I could sit here and permit this life-altering event to overwhelm me and allow my anger to totally take over. But it keeps coming back to me that no one, NO ONE, should feel this sorrow. If I can prevent one person, one family, from being subjected to this pain, then it may all eventually make sense to me. I want to educate and empower people. I want everyone to ask questions, mandate EKGs or echocardiograms for athletic screenings, and listen to the symptoms when a young person seeks medical attention. Do not assume there is no concern for a cardiac reason or diagnosis due to age, gender, or physical appearance.

I am a nurse. I should have done more for my daughter. I should have forced her to get a cardiac workup. I knew what that autopsy report was going to say. It only gave the confirmation I expected.

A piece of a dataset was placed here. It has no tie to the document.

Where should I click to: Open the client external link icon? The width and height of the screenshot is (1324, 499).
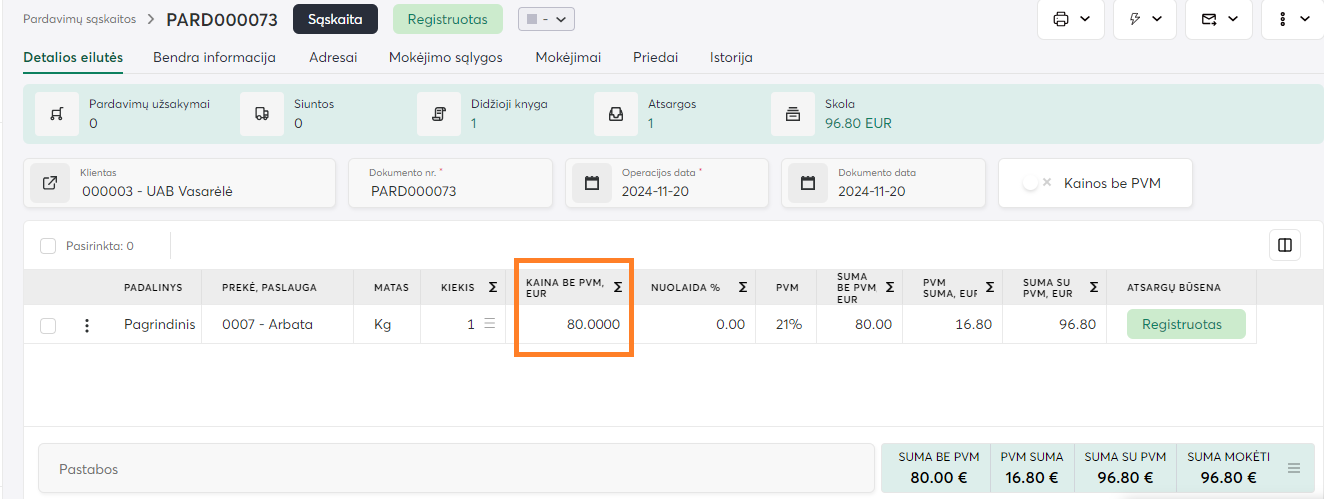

Back when I was battling cancer, I depended on the sunsets, as I knew the sun would rise. I also depended on this with Britt. She was declared dead at sunset on November 20th.

Courtesy of Mitzi DeBusk
Courtesy of Mitzi DeBusk

Jeff and I spend considerable time with our three toddler grandsons. Scott signed over parental rights to Melissa, Brittany’s biological mother, who lives in North Carolina. We see the children anytime we ask and there is a wonderful rapport between the sets of grandparents. Scott lives 15 minutes from them and three hours from us. We felt it was in the best interest for the boys to be near their father. We constantly drive up and down the highway to pick-up/drop off the boys. The shared arrangement is difficult, especially given the three-hour commute, but we are all making it work. Those young children cannot be loved more than they are. It’s funny, because even though they all highly resemble each other, Landon, the baby, looks exactly like Brittany. Through these three boys, our daughter lives on.

Courtesy of Mitzi DeBusk
Courtesy of Mitzi DeBusk

I have now become an Ambassador for Heartfelt, a nonprofit organization dedicated to saving lives from sudden cardiac arrest. I feel as though Brittany’s life could have been saved, and I share her story in order to educate and encourage cardiac screenings for all age groups.”